Risk Doctor Briefing

By Magda Stepanyan

CEO, the Risk Society
The Risk Doctor Partnership

The Netherlands

 


It is clearly important for us to understand the nature of a risk properly if we are to manage it effectively. Many people only consider a limited number of risk characteristics, leading to a limited ability to manage risk. Effective risk management requires a deeper understanding.

One way to improve understanding is to explore the “anatomy of risk”. Anatomy can be defined as “separating or dividing into parts for detailed examination.” If we separate and divide risk into its constituent parts, we find seven elements. Four of these relate to the nature of the risk itself, and three are connected to people.

Risk-related elements includes:

1. Objectives: What do you want to achieve? Risks do not exist in isolation: they are always linked to objectives. Opportunities (positive risks) facilitate the achievement of objectives, and threats (negative risks) are a hindrance.

2. Change: What future events could impact your objectives? How might the external and internal environments be different from what you expect? Understanding the potential for change is the starting point for risk identification and analysis.

3. Causes: What might cause those changes? It is much harder to prevent threats or capture opportunities if you don’t know where they come from.

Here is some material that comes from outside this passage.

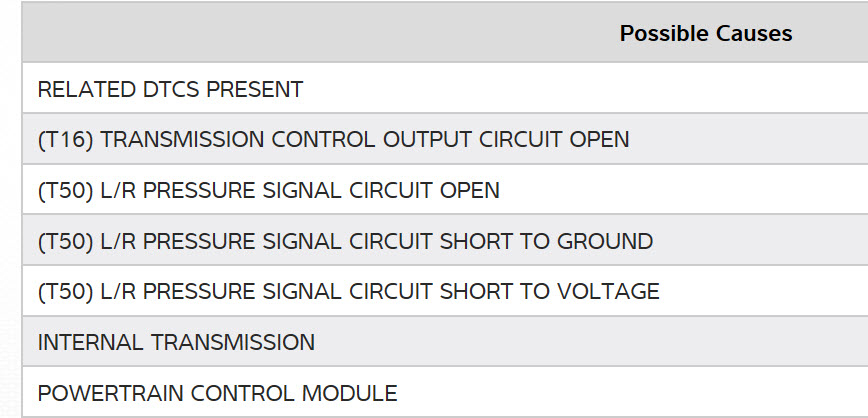Screen dimensions: 868x418
Task: Click the word DTCS in first row
Action: [x=171, y=89]
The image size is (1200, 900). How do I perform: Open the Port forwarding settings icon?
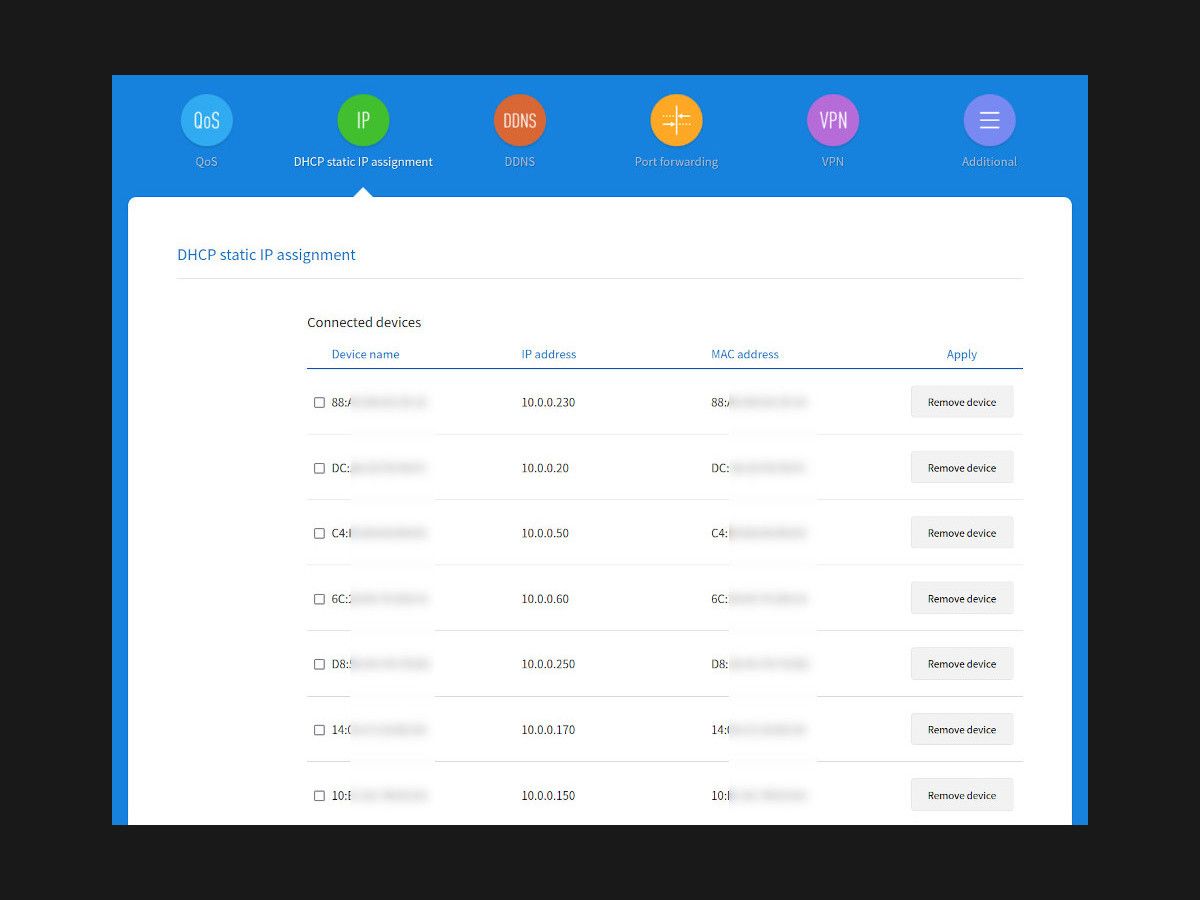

4. Impact: What are the consequences on your objectives if each risk materialises? Understanding consequences allows you to prepare for risk mitigation (in case of potentially negative consequences) and risk exploitation (in case of potentially positive consequences).

Many people think that these four risk-related factors are sufficient to provide a complete picture of a risk. But risks are inevitably connected with people. Risks often arise as a result of our actions, either directly or indirectly. Once a risk has been identified, the reactions of those people affected can further complicate the situation.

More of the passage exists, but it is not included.